Мой друг и коллега был совершенно прав. Гравигенераторы Нефедова жрали энергию, что твой голодный кот сырую печенку, и питались от основного двигателя, поскольку на аккумуляторах не протянули бы и двух часов. Двигатель же мы заглушили из соображений маскировки. То есть накопленной в аккумуляторах энергии вполне хватало для обеспечения нашей жизнедеятельности и работы сканеров и всей прочей разведаппаратуры. Но вот для гравигенераторов – фиг. Что означало неизбежный переход в естественный режим обитания. Естественный для Фобоса, разумеется. Значит, я, весящий на Земле семьдесят два полноценных килограмма, тянул здесь грамм на сорок – сорок пять. При той же массе. И так предстояло жить и работать две недели. Кто знает, тот поймет, что это значит, а кто не знает, тому все равно не объяснить.

– Ладно, – с нарочитой бодростью подмигнул я Лянь Вэю, – космонавты мы или где? Переживем. Давай поедим и за работу. Что-то я проголодался. Назначаю тебя сегодня дежурным по камбузу. А я заступлю завтра.

– Хорошо быть командиром, – усмехнулся мой друг, отстегнулся и уплыл в камбуз.
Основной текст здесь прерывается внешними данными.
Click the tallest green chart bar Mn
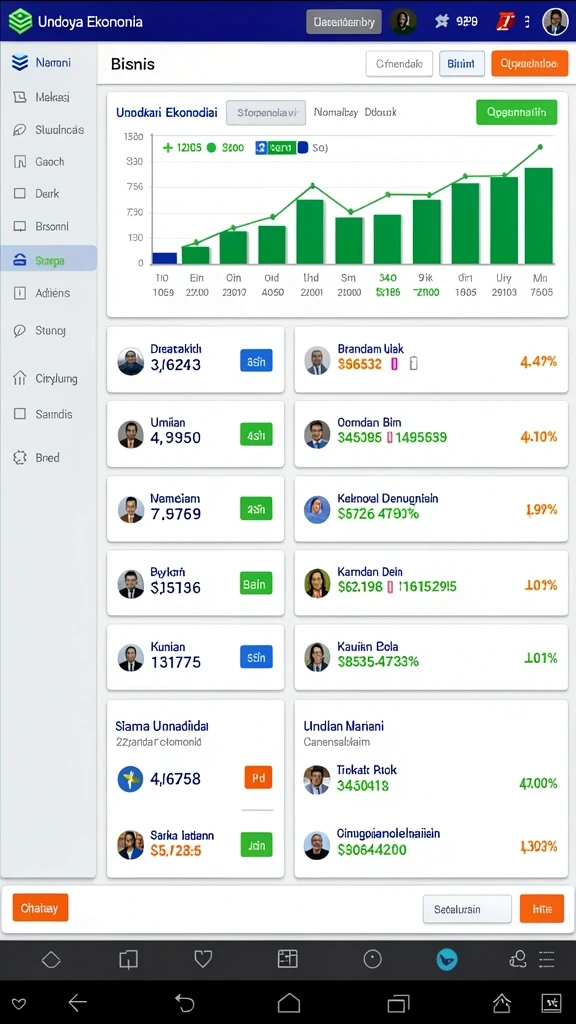Image resolution: width=576 pixels, height=1024 pixels. pyautogui.click(x=539, y=216)
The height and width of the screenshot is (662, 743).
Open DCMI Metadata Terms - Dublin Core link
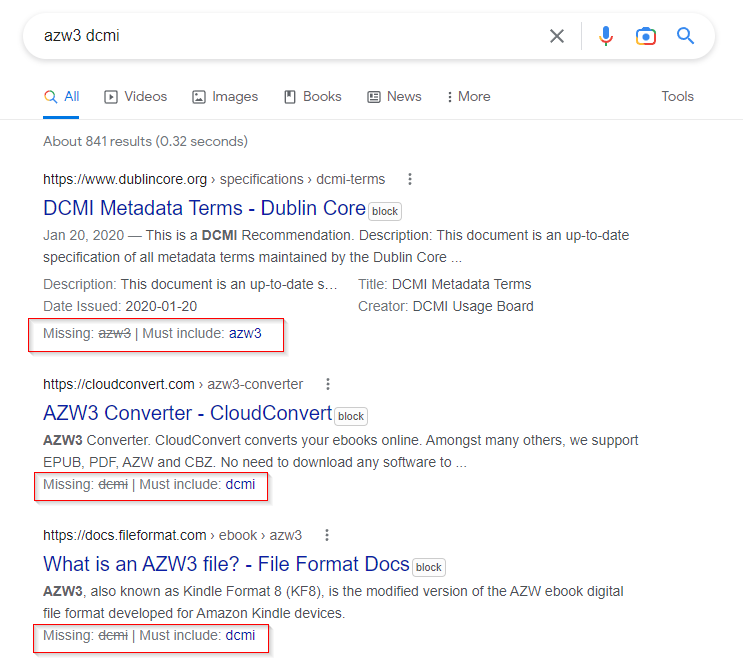pyautogui.click(x=204, y=208)
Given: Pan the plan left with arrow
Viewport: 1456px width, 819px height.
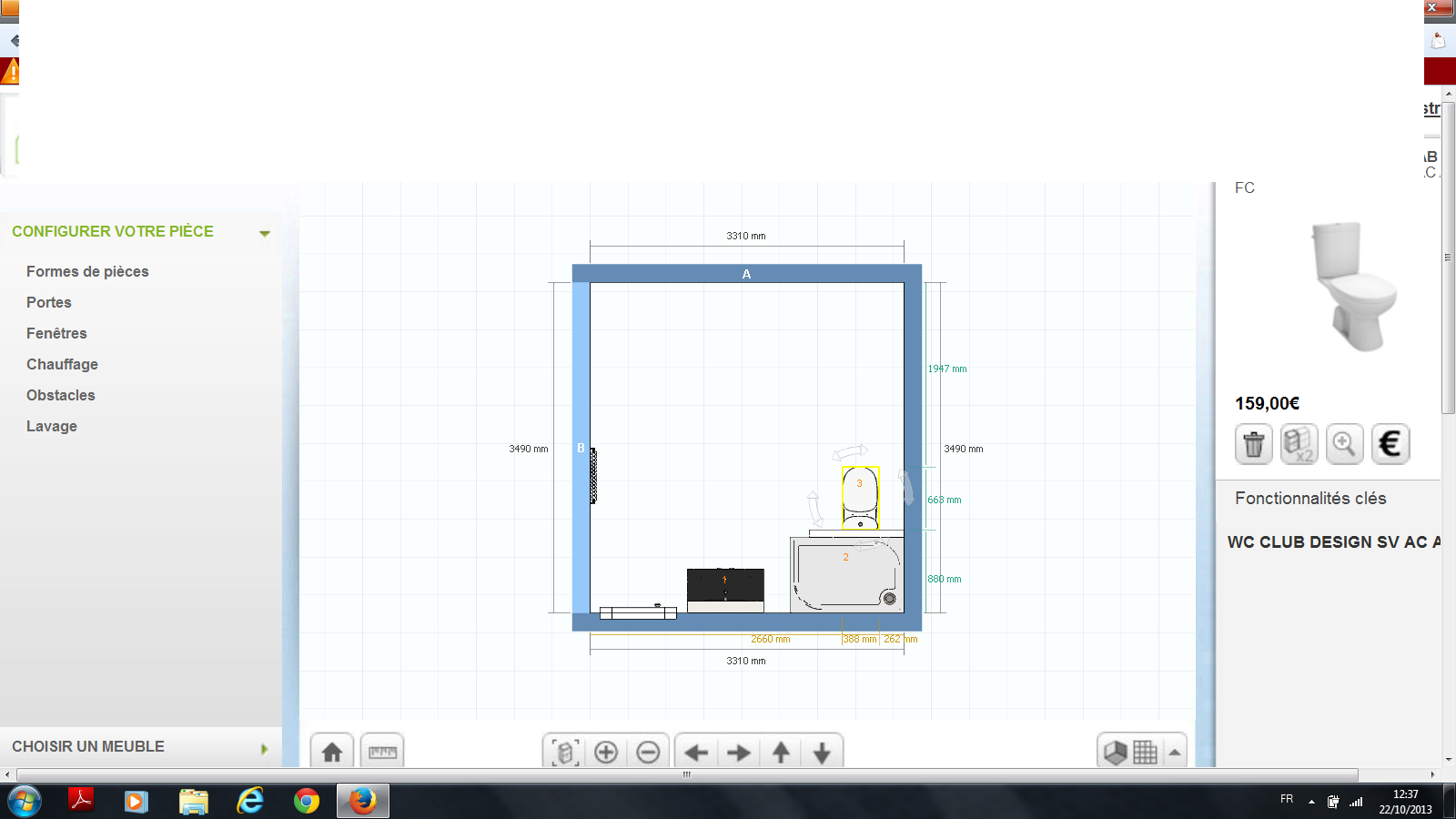Looking at the screenshot, I should 696,753.
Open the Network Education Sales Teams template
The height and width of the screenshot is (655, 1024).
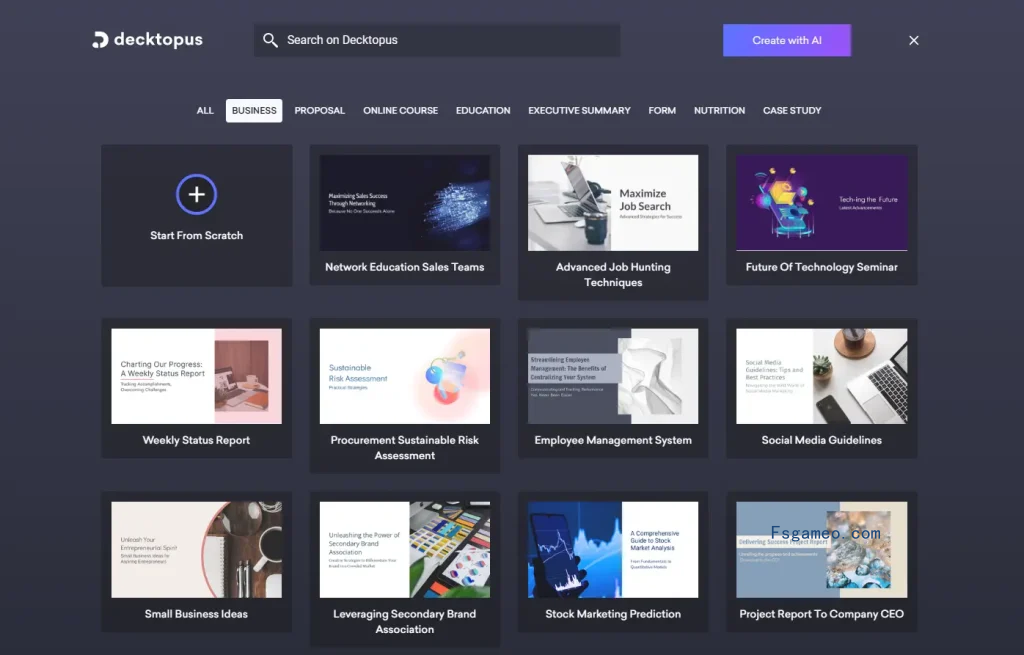404,215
Я сунул левую руку в боковой карман кресла, нащупал там Дзюродзина, погладил его по голове, а затем широко, с внутренней благодарностью, перекрестился. Пока все шло нормально, и мне очень хотелось, чтобы так продолжалось и дальше.

Глава 24

Борт линкора «Эрик Хартманн»,

борт легкого крейсера «Хорст Вессель»

Лейтенант Эрика Ланге, математик Белинда Фишер и другие

– Й-а-а-а!! – ловким финтом обойдя защиту, Эрика атаковала молниеносно, словно кобра, и укол пришелся точно в середину груди спарринг-партнера. В данном случае это был Ганс Шефер.

– А, черт! – обер-лейтенант опустил рапиру и сдвинул на затылок фехтовальную маску. – Пять-три. Ты победила.

– Ха! – Эрика тоже подняла маску и торжествующе улыбнулась. Раскрасневшаяся, с сияющими темно-голубыми глазами, в этот момент она была прекрасна. «Эх, ей бы эти горячие эмоции да в личную жизнь», – подумал командир эскадрильи, а вслух сказал:

– Но так все равно нечестно.

– Так – это как? У тебя, между прочим, руки длиннее, а клинки у нас одинаковые.

– Ты, когда атакуешь, орешь, словно дикая кошка. И это сбивает меня с толку.

– А разве орать запрещается правилами?

– Нет, но…

– Учитесь проигрывать, господин обер-лейтенант, – подмигнула Эрика. – И фехтовать заодно. Кстати, когда я дралась с Нойманном, вечная ему память, то не орала. Заметил?

– Верно, – удивился Шефер. – Интересно, почему?

– Мне и самой интересно, – сказала Эрика. – Тут, вероятно, что-то психологическое. Одно дело спортивный бой и другое – настоящий. Когда я завалила «каплю», то сделала это молча. А вот в тренажере ору, – она усмехнулась. – Как дикая кошка.

После встречи с кораблем чужих прошло два дня. Германский флот тщательно обшарил сферу боя, но по тем обломкам, которые удалось добыть, узнать многое о происхождении инопланетян, способе их передвижения и вооружении не представлялось возможным. Но кое-что важное выяснить удалось.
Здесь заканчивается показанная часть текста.